* Exercise brief: Each entry must be given again exactly; images do not belong in the copy.

* Supplied data:
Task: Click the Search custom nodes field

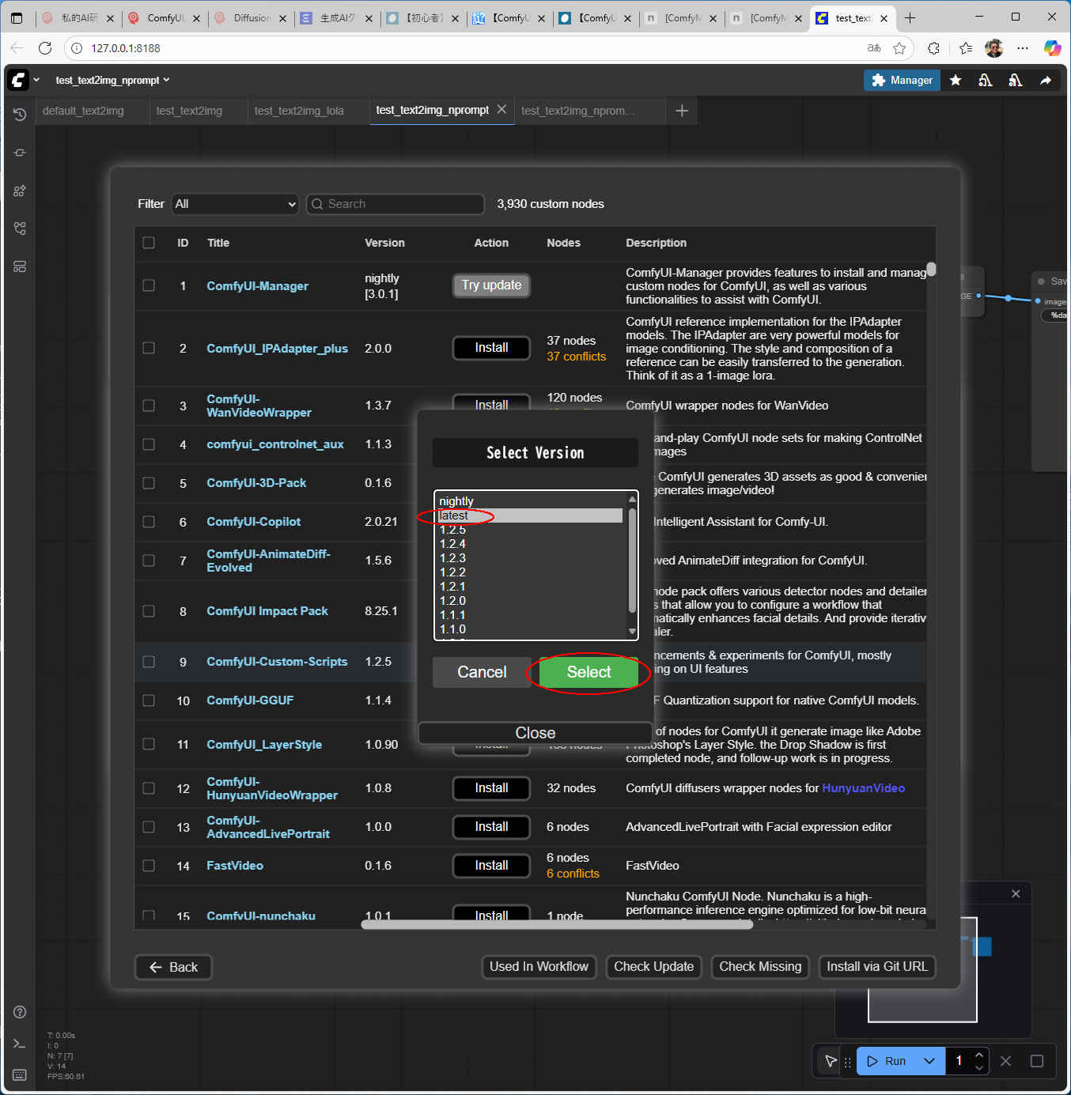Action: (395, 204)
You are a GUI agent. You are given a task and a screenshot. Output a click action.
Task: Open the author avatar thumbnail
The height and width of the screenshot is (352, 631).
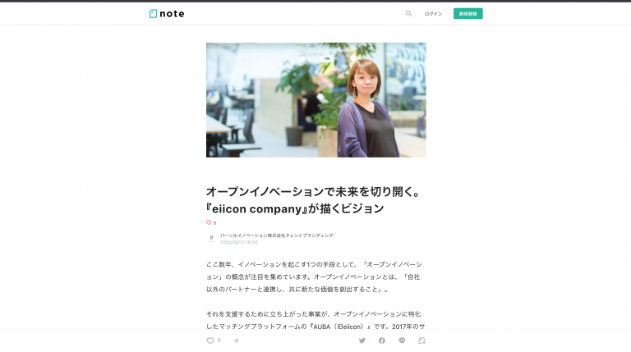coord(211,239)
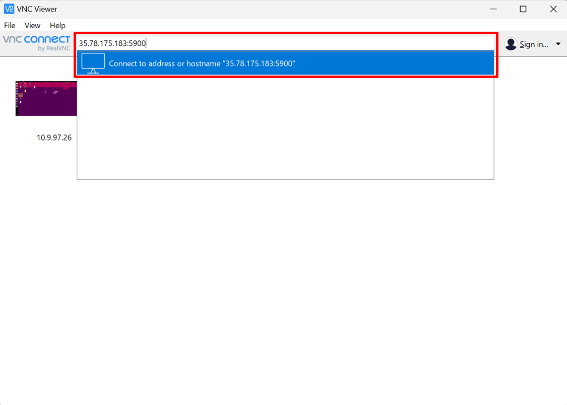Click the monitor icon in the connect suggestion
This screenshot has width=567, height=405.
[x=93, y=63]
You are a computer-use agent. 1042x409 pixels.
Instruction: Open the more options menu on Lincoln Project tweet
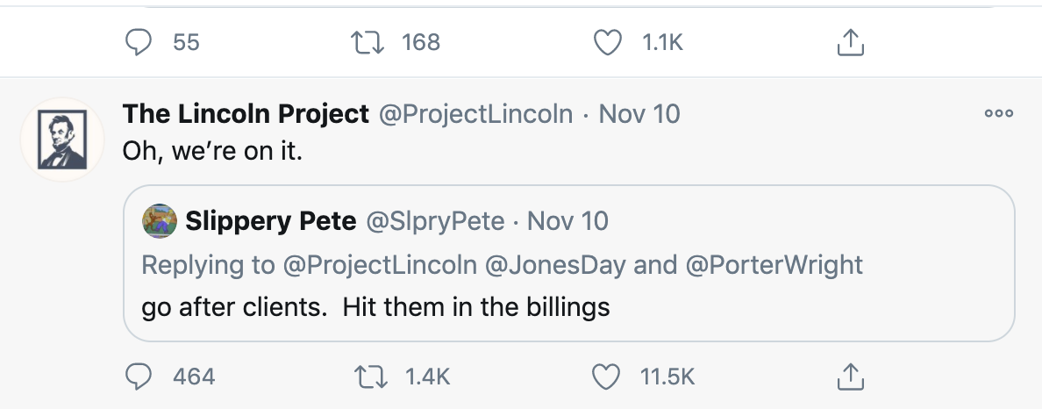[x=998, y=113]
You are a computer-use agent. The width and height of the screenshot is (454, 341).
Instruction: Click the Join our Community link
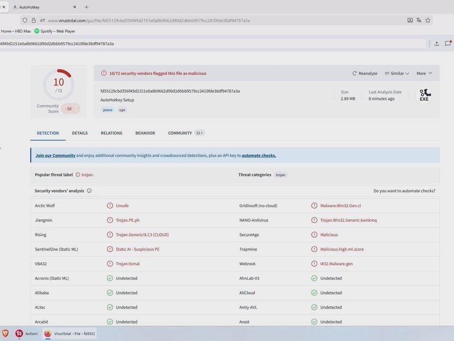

* Response:
Task: Click the Search custom nodes field

Action: (395, 204)
You are a GUI agent. You are given a task and a screenshot. Output a click action.
Task: Open the author avatar thumbnail
The height and width of the screenshot is (352, 631).
coord(211,239)
Click the monitor icon in the connect suggestion
This screenshot has width=567, height=405.
[x=93, y=63]
You are a computer-use agent. 1042x409 pixels.
Instruction: Open the more options menu on Lincoln Project tweet
[x=998, y=113]
You are a computer-use agent. The width and height of the screenshot is (454, 341).
Instruction: Click the Join our Community link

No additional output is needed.